アニメーションの技法
アニメーションの原則11『実質感のある絵』について後編
アニメーションの原則カテゴリー11「実質感のある絵」後編です。
1930年代に入るとディズニーアニメーションスタジオもスタッフが、30人になり、新しい新人を積極的に採用していきます。(採用レベルはご想像にお任せ)
若い見習いアニメーターの目にとまるように、ディズニースタジオの壁にはいろいろな標語が掲げてありましが、スタジオの皆さんが、一番覚えているのが、 『その絵は重さと奥行きがありバランスが取れているか?』というものです。
それは、実質感のある立体的な絵(イラスト)を描くときの基本を教える標語でした。
ウォルト・ディズニーを中心に、つかみどころのないその原則をマスターしようと長年がんばってきたアニメーター達にとっては、その標語は『国債を買おう』という標語(当時、はやった標語)や最寄りの出口を示す標語と同じく、当たり前のことをわざわざ言いたてているように見えたでしょう。
絵(イラスト)の中の「双子」に気をつけろ、と言う標語もありました。
双子とは、腕や脚が左右対称になっていて、しかも左右が完全に同じ動きをしていると言う不幸な状態のことです。
「板のような」キャラクターの目、耳、腕、手、指、脚、服の襟、靴などがすべて左右対称になっていて、非常に硬い感じに見えますね。双子の絵をわざと描くアニメーターは、いないし、たいていそう描いてしまったことさえ気づかない。
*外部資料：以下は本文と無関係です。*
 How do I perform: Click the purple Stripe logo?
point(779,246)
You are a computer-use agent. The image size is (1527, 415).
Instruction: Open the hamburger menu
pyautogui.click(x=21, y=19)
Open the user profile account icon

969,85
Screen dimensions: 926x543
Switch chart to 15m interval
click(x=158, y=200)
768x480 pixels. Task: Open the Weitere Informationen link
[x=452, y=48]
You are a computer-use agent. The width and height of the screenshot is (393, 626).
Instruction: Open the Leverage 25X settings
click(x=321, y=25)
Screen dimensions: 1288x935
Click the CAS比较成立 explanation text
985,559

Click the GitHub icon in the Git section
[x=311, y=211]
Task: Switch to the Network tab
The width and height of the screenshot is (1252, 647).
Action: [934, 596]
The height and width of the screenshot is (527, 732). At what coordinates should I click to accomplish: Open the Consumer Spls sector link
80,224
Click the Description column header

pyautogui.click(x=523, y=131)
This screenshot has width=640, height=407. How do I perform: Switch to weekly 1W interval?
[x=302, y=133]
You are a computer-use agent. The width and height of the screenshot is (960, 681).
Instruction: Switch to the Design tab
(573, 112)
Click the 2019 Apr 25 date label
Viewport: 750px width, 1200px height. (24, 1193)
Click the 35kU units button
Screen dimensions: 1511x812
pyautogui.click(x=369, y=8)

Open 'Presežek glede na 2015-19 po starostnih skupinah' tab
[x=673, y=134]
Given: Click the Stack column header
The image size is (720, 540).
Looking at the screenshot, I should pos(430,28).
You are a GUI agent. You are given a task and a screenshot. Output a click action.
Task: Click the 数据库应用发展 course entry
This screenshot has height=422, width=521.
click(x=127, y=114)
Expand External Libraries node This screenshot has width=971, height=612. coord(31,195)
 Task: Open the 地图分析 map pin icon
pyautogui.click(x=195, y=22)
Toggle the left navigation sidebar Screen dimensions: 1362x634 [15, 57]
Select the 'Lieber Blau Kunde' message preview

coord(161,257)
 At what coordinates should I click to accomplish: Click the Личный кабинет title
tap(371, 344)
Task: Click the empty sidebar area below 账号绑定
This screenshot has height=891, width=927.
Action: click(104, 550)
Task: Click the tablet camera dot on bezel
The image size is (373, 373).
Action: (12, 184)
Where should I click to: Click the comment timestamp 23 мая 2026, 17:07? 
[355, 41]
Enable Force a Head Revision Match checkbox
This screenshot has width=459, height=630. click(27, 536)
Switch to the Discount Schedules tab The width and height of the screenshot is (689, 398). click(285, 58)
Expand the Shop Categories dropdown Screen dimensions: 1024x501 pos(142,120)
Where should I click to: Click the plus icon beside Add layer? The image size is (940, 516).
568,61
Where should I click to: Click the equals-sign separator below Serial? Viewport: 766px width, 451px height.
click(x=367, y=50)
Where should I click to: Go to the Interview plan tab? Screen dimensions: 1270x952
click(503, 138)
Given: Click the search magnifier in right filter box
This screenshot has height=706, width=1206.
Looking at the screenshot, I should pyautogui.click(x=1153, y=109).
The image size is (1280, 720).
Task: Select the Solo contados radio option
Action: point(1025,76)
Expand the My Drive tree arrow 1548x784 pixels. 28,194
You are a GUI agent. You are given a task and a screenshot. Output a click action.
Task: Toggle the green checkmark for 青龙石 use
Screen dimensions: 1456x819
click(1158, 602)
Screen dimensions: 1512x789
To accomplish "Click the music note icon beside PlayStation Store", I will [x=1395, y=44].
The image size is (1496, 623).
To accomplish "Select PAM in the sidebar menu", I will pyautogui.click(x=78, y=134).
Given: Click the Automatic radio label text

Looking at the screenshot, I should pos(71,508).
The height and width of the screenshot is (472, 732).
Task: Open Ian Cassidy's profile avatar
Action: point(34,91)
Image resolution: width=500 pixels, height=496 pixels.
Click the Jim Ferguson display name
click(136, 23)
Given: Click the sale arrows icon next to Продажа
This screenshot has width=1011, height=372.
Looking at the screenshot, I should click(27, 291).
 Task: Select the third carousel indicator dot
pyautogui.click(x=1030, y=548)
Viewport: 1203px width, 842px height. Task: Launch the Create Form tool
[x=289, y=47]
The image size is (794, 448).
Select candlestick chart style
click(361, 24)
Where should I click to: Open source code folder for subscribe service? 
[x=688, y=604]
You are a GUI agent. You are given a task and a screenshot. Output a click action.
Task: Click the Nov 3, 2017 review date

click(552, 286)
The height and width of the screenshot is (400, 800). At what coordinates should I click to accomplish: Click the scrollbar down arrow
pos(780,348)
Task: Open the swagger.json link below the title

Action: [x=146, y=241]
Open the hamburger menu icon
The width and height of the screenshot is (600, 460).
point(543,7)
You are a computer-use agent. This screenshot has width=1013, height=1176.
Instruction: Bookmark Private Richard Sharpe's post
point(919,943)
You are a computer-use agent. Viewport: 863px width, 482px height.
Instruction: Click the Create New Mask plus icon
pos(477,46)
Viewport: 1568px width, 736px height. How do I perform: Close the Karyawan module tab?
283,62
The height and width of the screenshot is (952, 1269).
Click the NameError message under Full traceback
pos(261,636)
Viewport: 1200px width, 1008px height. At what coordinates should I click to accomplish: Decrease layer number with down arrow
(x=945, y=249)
これは、1923年にウォルト・ディズニーが、兄ロイとアニメーション制作会社を設立してから、1930年代になっても、常に付きまとってきた問題でした。1970年代にも、若いアニメーター:ロン・クレメンツが、どんなに頑張っても双子の絵をなくせず困っていた事がありました。
双子の絵がなくせずに困ったロン・クレメンツが、自分の絵の問題点について、熟練のフランク・トーマス氏に相談しています。ロン・クレメンツは『それはディズニーで最初に聞いた原則の1つだった。実際に演技するのなら、「双子」で感情を示そうなどとは思わないだろうに、絵を描くときにには、気を抜いていると「双子」がすぐに忍び込んでくるんだ」。フランク・トーマス氏は、こう語っています
『私たちが求めていたのは、「アートできる」形、つまり量感はあるが、柔軟さもあり、強さはあるが生硬さのない形、アニメーターの狙いを表現しうる形だった。静的な形とは正反対の、生きて動ける形が必要だったのだ。私たちなりにそれを「可塑性」(プラスチック)と呼んでいたのだが、語義も「形作ることができる、柔軟な」ということだったのでフィーリングが表れていてピッタリだった。』